HLA-DR3 is composed of the HLA-DR17 and HLA-DR18 split 'antigens' serotypes. DR3 is a component gene-allele of the AH8.1 haplotype in Northern and Western Europeans. Genes between B8 and DR3 on this haplotype are frequently associated with autoimmune disease. Type 1 diabetes mellitus is associated with HLA-DR3 or HLA-DR4. Nearly half the US population has either DR3 or DR4 (only 1–3% have both), yet only a small percentage (about 0.5%) of these individuals will develop type 1 diabetes.

==Serology==
DR17 and DR3 recognition of some DRB1*03 alleles
| DRB1* | DR3 | DR17 | DR18 | Sample |
| allele | % | % | % | size (N) |
| 03:01 | 33 | 64 | 0 | 9698 |
| 03:02 | 24 | 3 | 66 | 317 |
| 03:03 | 40 | | 60 | 5 |
| 03:04 | 60 | 20 | | 5 |
| 03:07 | >50 | | | 1 |

Some DR3 also react with HLA-DR17 and/or HLA-DR18. The DRB1*03:04 primarily reacts with DR3. The serotypes of *03:05, *03:06, *03:08 to *03:31 are unknown.

==Disease associations==

===By serotype===
HLA-DR3 is associated with early-age onset myasthenia gravis, Hashimoto's thyroiditis (along with DR5), primary sclerosing cholangitis, and opportunistic infections in AIDS, but lowered risk for cancers.
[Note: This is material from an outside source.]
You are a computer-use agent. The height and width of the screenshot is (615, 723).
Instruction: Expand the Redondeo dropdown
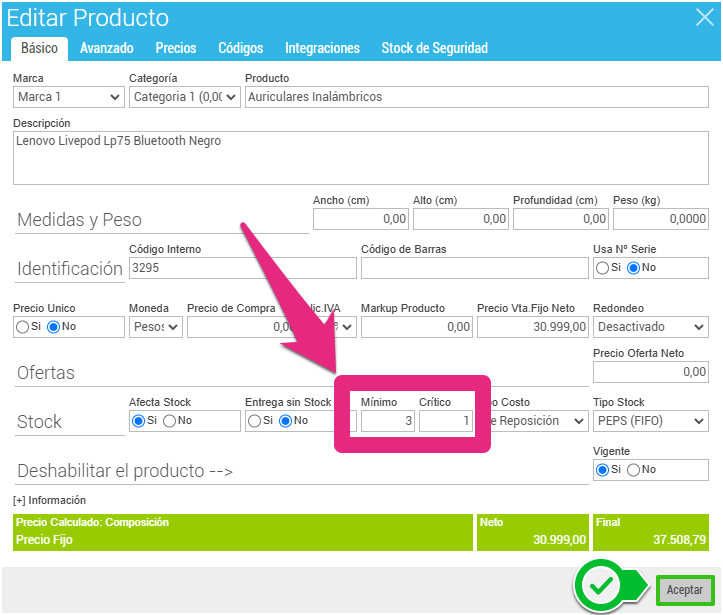pyautogui.click(x=651, y=327)
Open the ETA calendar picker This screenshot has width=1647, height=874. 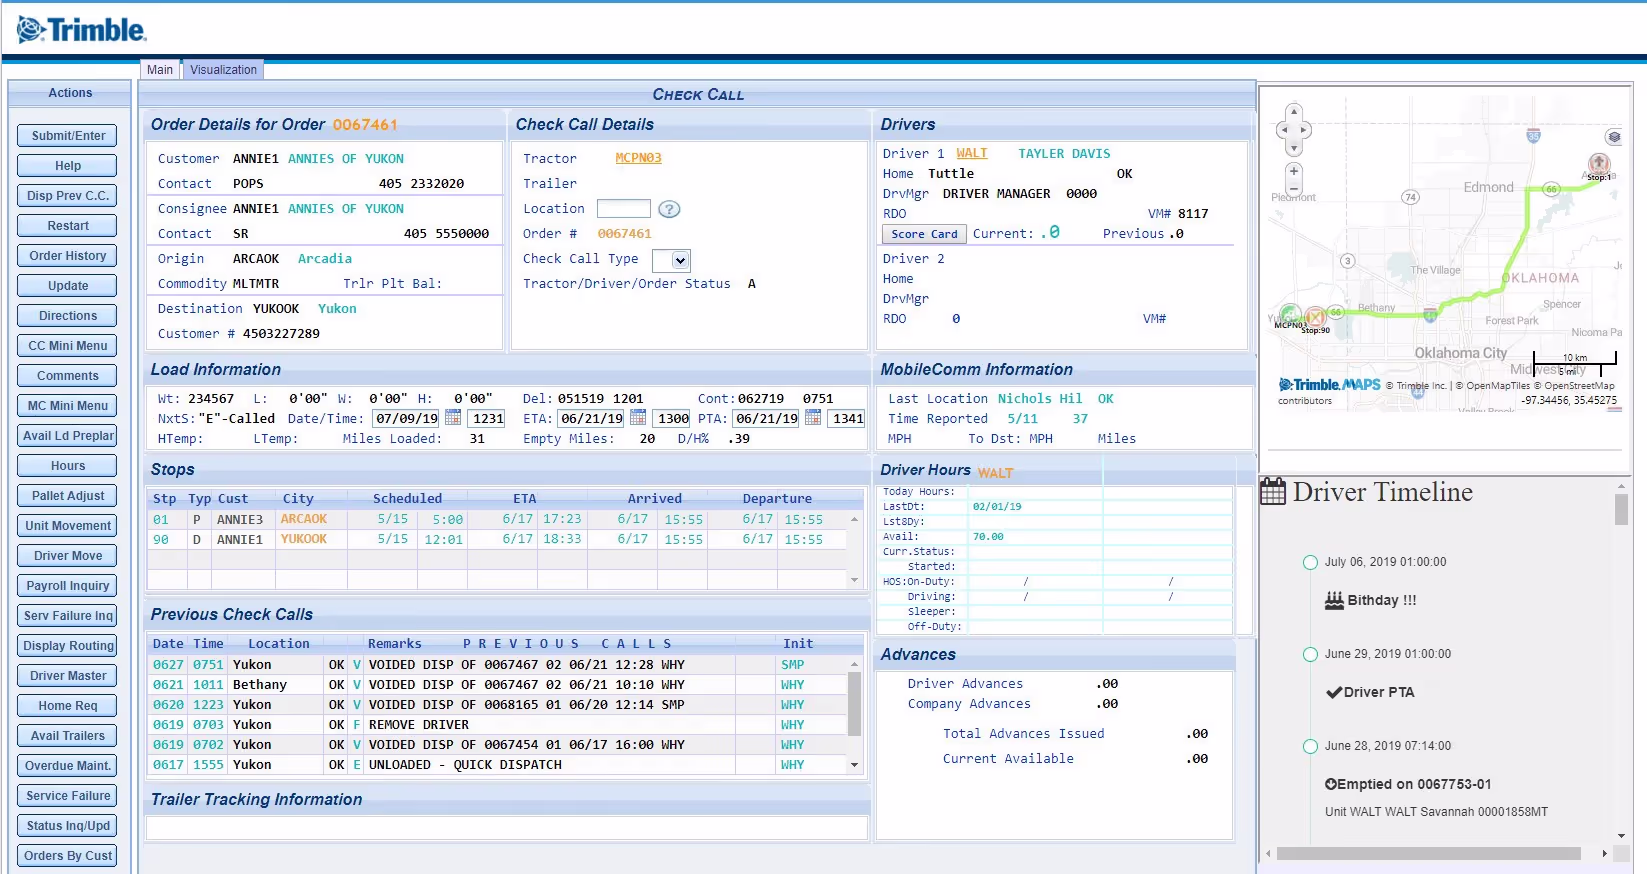click(638, 418)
It is also associated with membranous glomerulonephritis

===By allele===
DRB1*03:01 (see HLA-DR17)

DRB1*03:02 (See HLA-DR18)

DRB1*03:04 is associated with Graves disease

===By haplotypes===
DR3 and/or DQ2 is associated with Moreen's ulceration, "bout onset" multiple sclerosis, Graves' disease and systemic lupus erythematosus

DR3-DQ2 linkage is associated with coeliac disease, dermatitis herpetiformis, Diabetes mellitus type 1. DR3-DQ2 is the serological marker for HLA-DQ2.5cis isoform. Although it cannot identify the alpha ".5" chain of HLA DQ, DQA1*05:01 gene is almost always found within the DR3-DQ2 haplotype Eurasia (however in older studies DQA1*05:05 is commonly confused with DQA1*05:01)

==Genetic linkage==
DR3 is genetically linked to HLA-DR52, DRB3*02:02 allele, and HLA-DQ2 (DQ2.5).